— Start EXTRACT TO READ —

Benchmarking backend switching
The following benchmark is evaluated when this article is built. It uses a small input so package checks remain fast, but it still exercises same-process backend switching through the public API.
if (requireNamespace("bench", quietly = TRUE)) {
bench_x <- rep(as.raw(c(0, 1, 2, 3, 0, 255, 7, 0)), length.out = 2^20)
bench <- bench::mark(
scalar = {
simd_set_backend("scalar")
count_nonzero(bench_x)
},
auto = {
simd_set_backend("auto")
count_nonzero(bench_x)
},
iterations = 5,
check = TRUE
)
simd_set_backend("auto")
bench[, c("expression", "median", "itr/sec", "n_itr")]
}
#> # A tibble: 2 × 3
#> expression median `itr/sec`
#> <bch:expr> <bch:tm> <dbl>
#> 1 scalar 442µs 2293.
#> 2 auto 60.7µs 16443.The same switch applies to the full one-dimensional convolution demo:
if (requireNamespace("bench", quietly = TRUE)) {
bench_a <- runif(10000)
bench_b <- runif(100)
conv_bench <- bench::mark(
scalar = {
simd_set_backend("scalar")
convolve1d(bench_a, bench_b)
},
auto = {
simd_set_backend("auto")

— End EXTRACT TO READ —

§ **GIVEN PROBLEM 1**
Answer these questions about the backend-switching benchmark excerpt, one line each:
(a) How many iterations does the first benchmark run?
(b) What median time is reported for the scalar expression in the first benchmark?
(c) How many random values does bench_b hold in the convolution demo?
§ **GIVEN PROBLEM 2**
Print a portion of the backend-switching benchmark excerpt word for word. Begin at the words "Benchmarking backend switching" and stop after "length.out = 2^20)".
§ **GIVEN PROBLEM 3**
Carry on writing the backend-switching benchmark code from the point where the excerpt stops.

— Start DATASET CONTENT —

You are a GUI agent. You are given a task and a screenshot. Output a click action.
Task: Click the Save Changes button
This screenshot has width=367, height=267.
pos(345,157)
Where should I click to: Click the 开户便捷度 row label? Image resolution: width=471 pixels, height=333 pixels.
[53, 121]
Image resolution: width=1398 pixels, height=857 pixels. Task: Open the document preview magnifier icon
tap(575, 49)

— End DATASET CONTENT —
— Start DATASET CONTENT —

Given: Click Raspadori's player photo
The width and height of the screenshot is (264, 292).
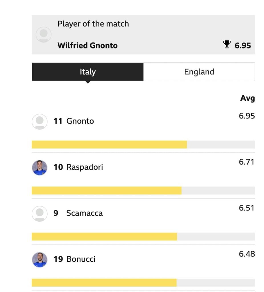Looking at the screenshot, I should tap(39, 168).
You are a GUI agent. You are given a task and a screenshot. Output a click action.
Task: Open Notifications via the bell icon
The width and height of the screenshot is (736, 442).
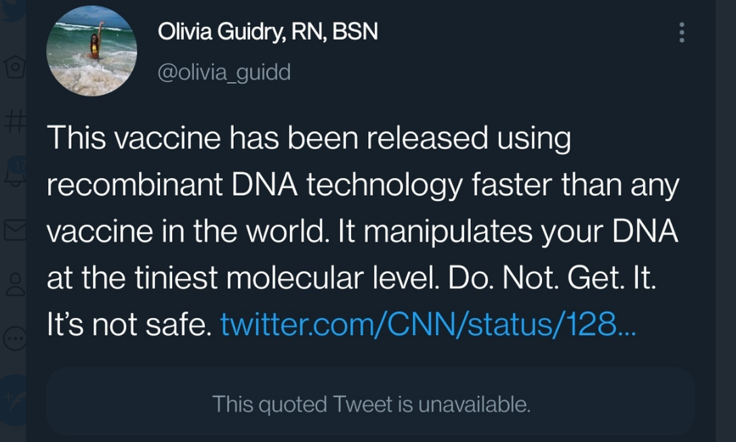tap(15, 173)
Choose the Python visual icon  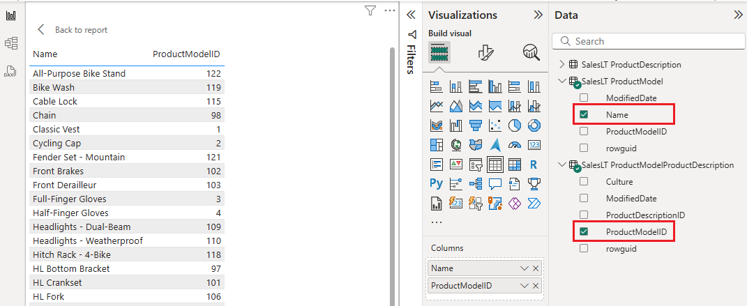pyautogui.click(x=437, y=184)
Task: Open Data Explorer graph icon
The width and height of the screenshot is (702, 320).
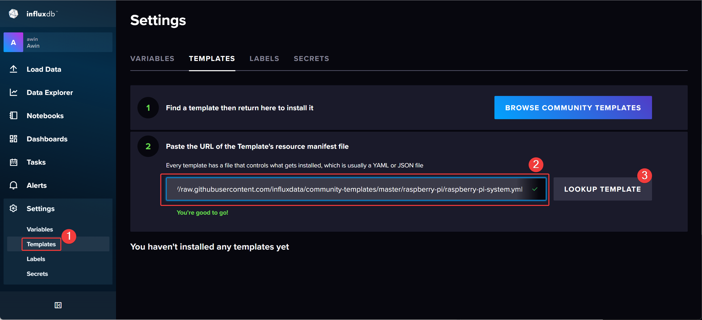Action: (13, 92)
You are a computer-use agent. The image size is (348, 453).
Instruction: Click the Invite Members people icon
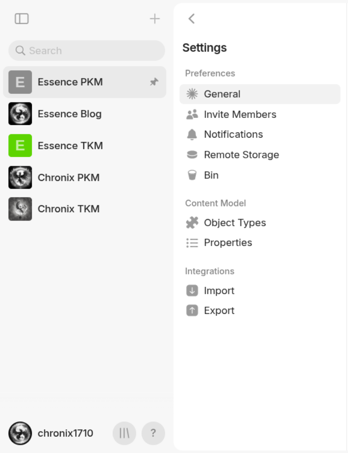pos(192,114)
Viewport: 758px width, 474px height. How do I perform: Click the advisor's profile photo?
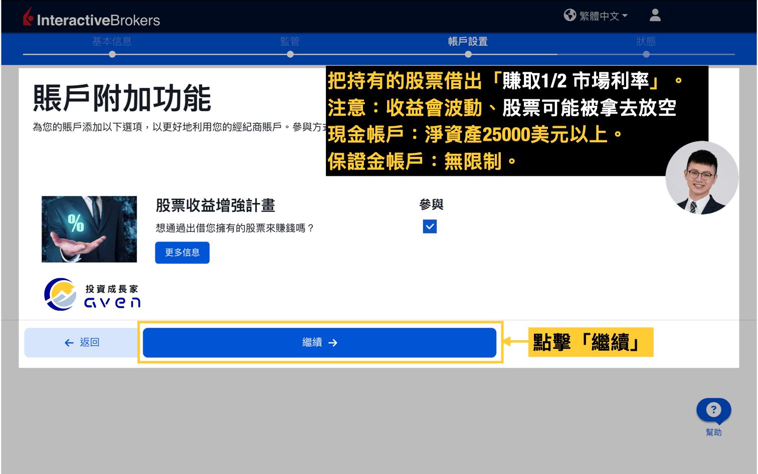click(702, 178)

— End DATASET CONTENT —

§ **TASK RESULT 1**
(a) 5
(b) 442µs
(c) 100

§ **TASK RESULT 2**
Benchmarking backend switching
The following benchmark is evaluated when this article is built. It uses a small input so package checks remain fast, but it still exercises same-process backend switching through the public API.
if (requireNamespace("bench", quietly = TRUE)) {
bench_x <- rep(as.raw(c(0, 1, 2, 3, 0, 255, 7, 0)), length.out = 2^20)

§ **TASK RESULT 3**
convolve1d(bench_a, bench_b)
},
iterations = 5,
check = TRUE
)
simd_set_backend("auto")
conv_bench[, c("expression", "median", "itr/sec", "n_itr")]
}
#> # A tibble: 2 × 3
#> expression median `itr/sec`
#> <bch:expr> <bch:tm> <dbl>
#> 1 scalar 417µs 2381.
#> 2 auto 223µs 4340."auto" selects the best backend from the compiled and
supported intersection that also supports the operation being called.
The current ranking is:
avx512 > avx2 > sse41 > sse2 > neon > wasm_simd128 > scalar
Architecture guards mean x86 systems normally consider x86 backends, ARM systems normally consider NEON, and webR/Emscripten builds can consider WebAssembly SIMD128. Scalar is always available.